## [DATA RECORDS]

-- -- --

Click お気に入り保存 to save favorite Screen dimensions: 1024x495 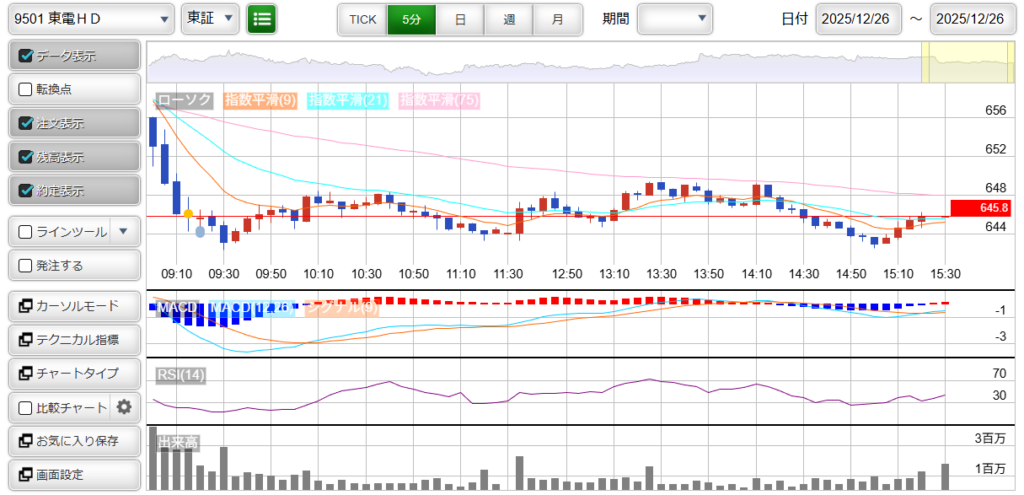click(x=71, y=441)
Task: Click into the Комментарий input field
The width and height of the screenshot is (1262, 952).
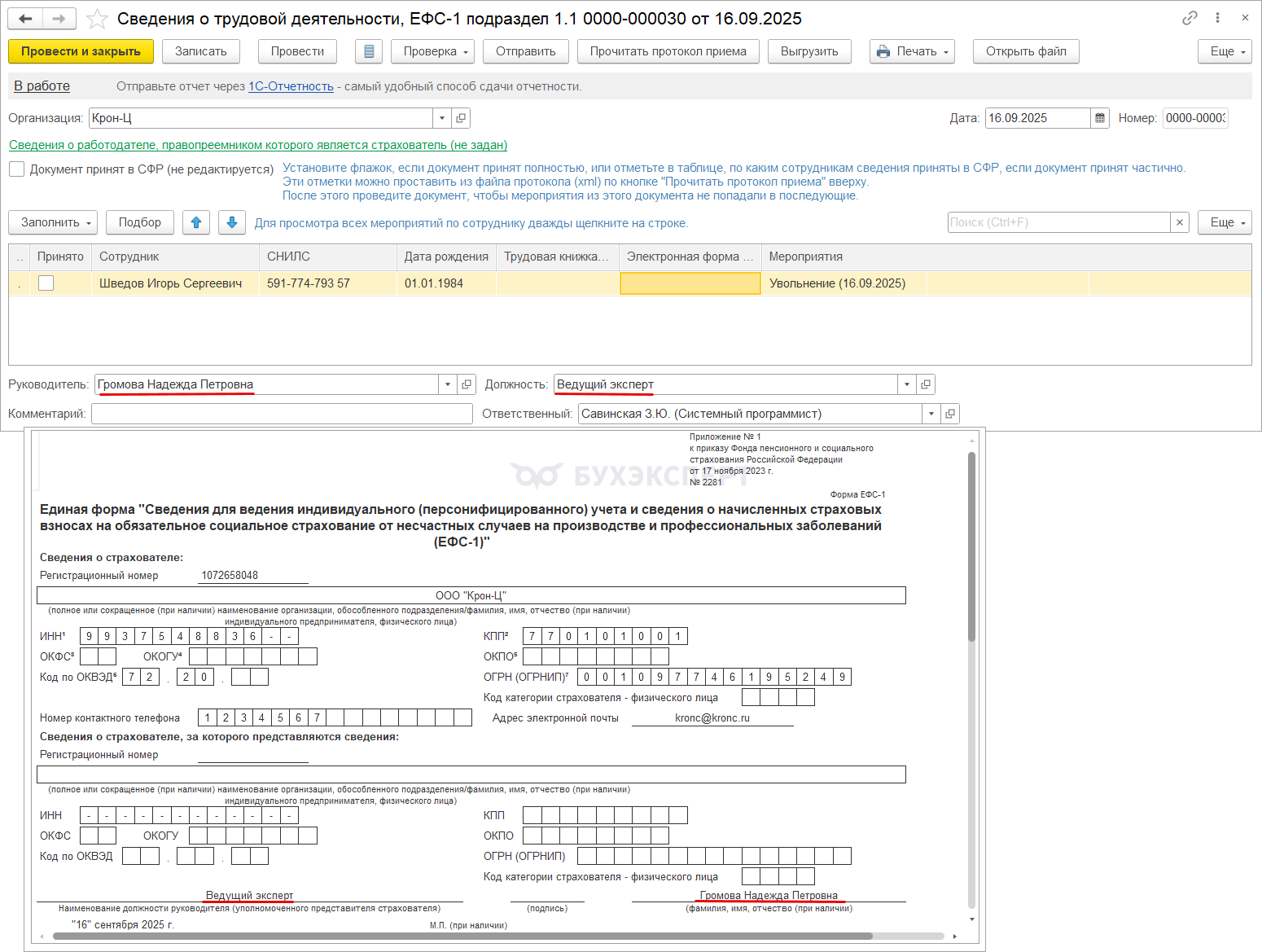Action: (282, 414)
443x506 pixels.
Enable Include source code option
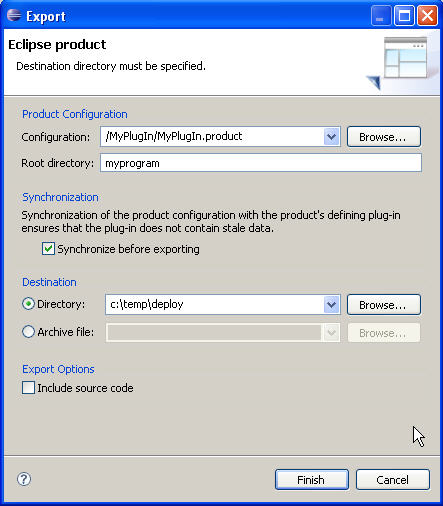coord(28,388)
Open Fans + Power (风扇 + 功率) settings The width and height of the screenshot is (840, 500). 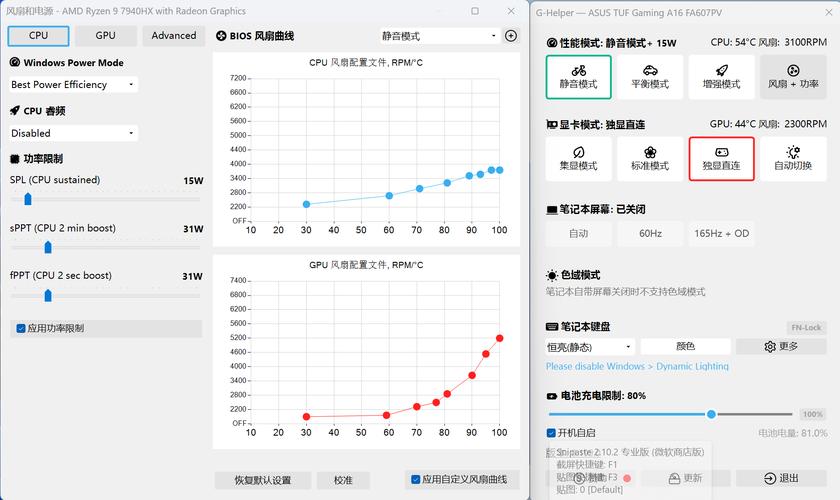click(793, 76)
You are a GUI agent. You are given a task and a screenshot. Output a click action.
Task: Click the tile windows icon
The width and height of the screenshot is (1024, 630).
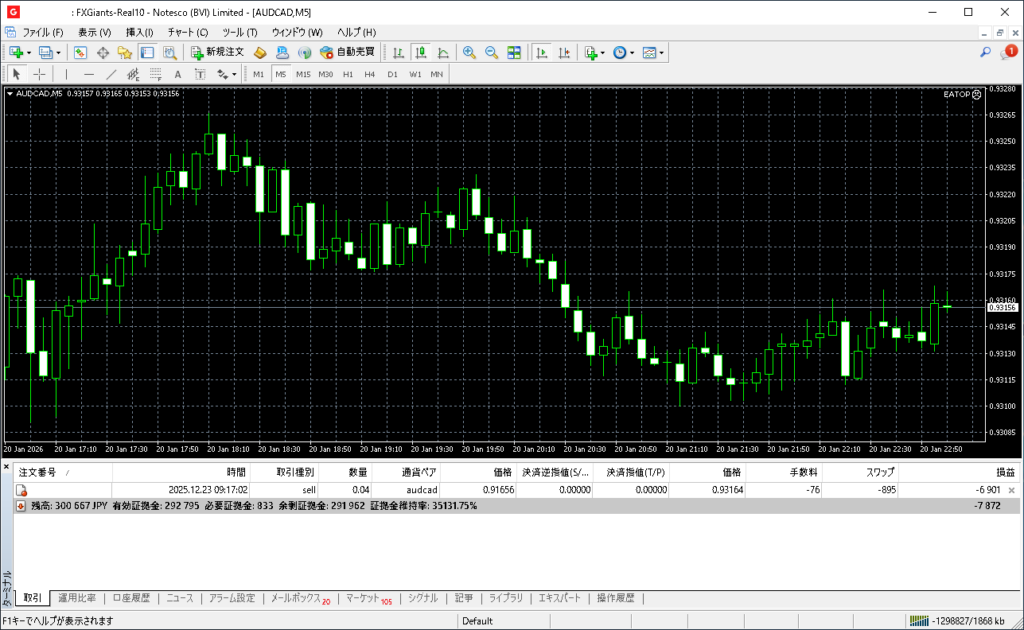tap(514, 52)
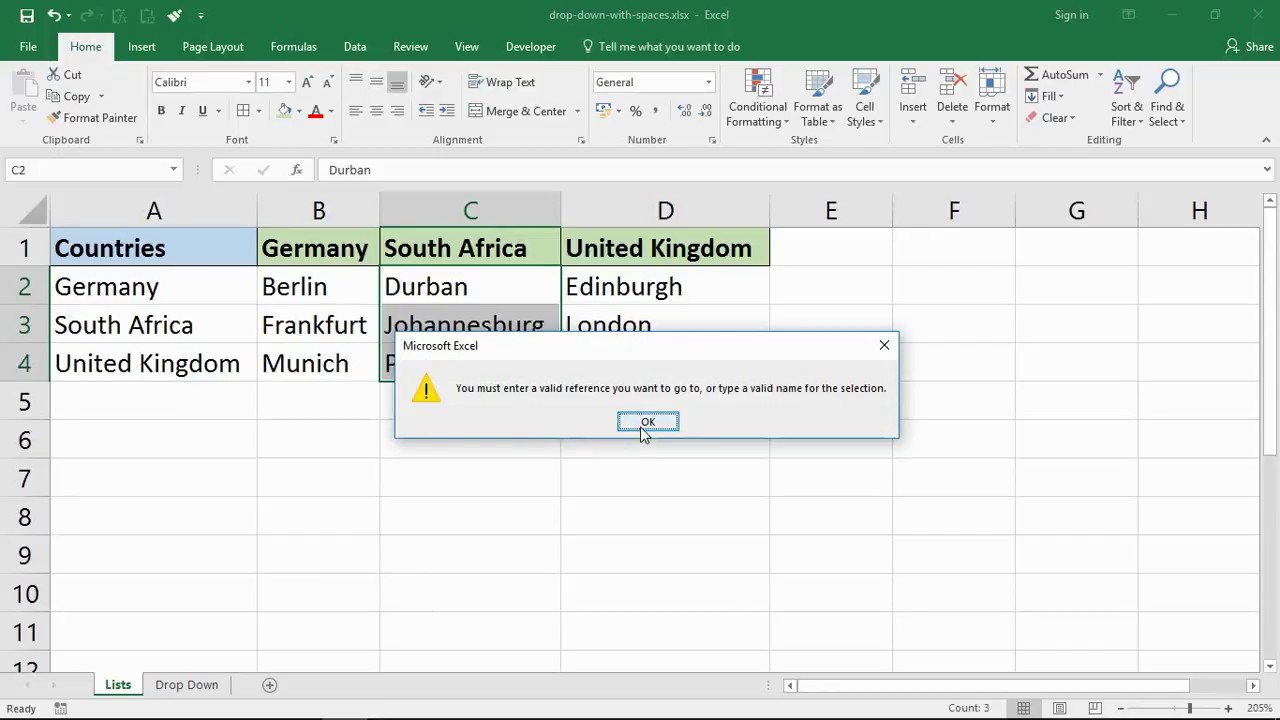Click OK in the Microsoft Excel warning dialog
The height and width of the screenshot is (720, 1280).
(x=647, y=421)
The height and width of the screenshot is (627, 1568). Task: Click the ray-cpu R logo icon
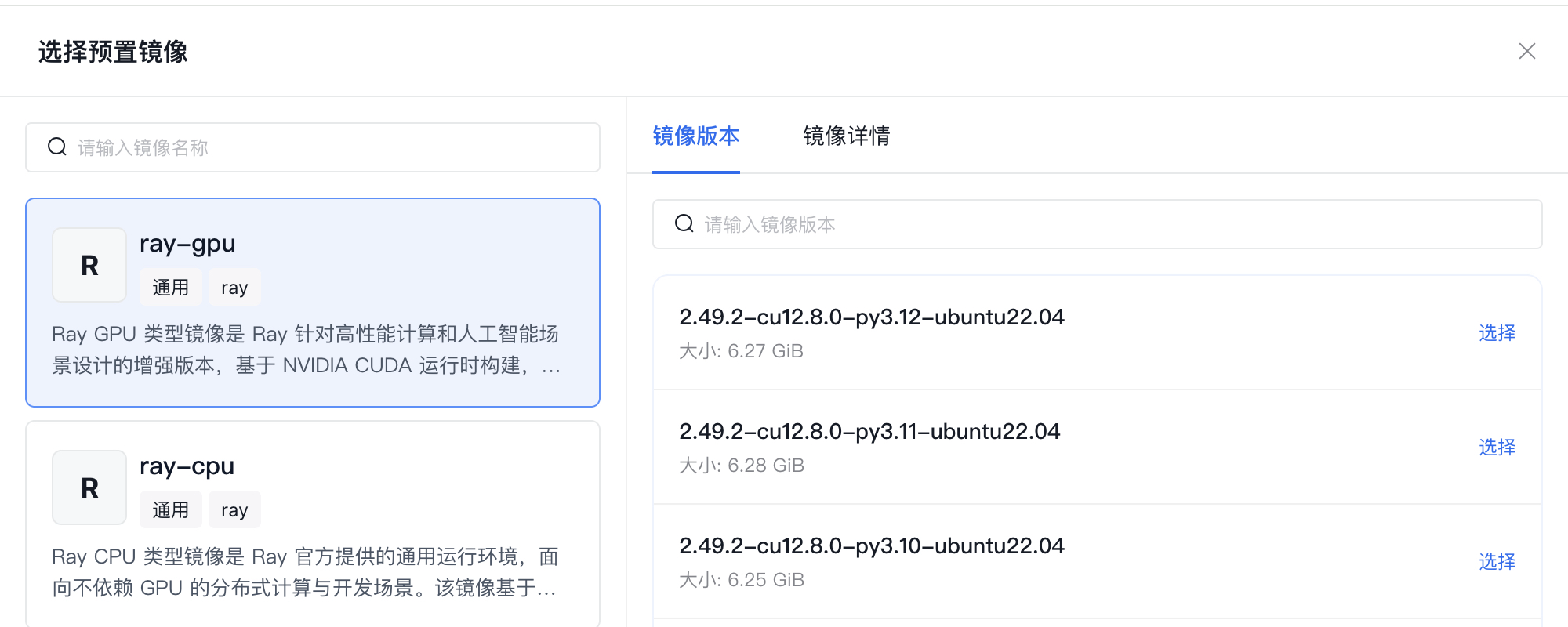89,487
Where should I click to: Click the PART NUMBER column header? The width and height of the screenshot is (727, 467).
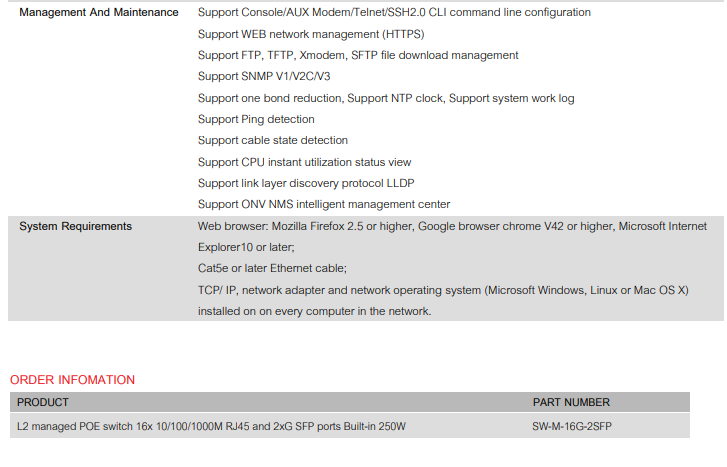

-- -- --

## [WHAT YOU SHOULD DO]
In the entries above, find the line containing "The width and height of the screenshot is (1024, 630)."; transcribe exactly that line and every line after it through the end, and only those, omitting pictures.

## [SOLUTION FOR THIS PROBLEM]
The width and height of the screenshot is (1024, 630).
tap(514, 52)
Click OK in the Microsoft Excel warning dialog
The height and width of the screenshot is (720, 1280).
(x=647, y=421)
The height and width of the screenshot is (627, 1568). Task: Click the ray-cpu R logo icon
89,487
Where should I click to: Click the PART NUMBER column header? The width and height of the screenshot is (727, 467).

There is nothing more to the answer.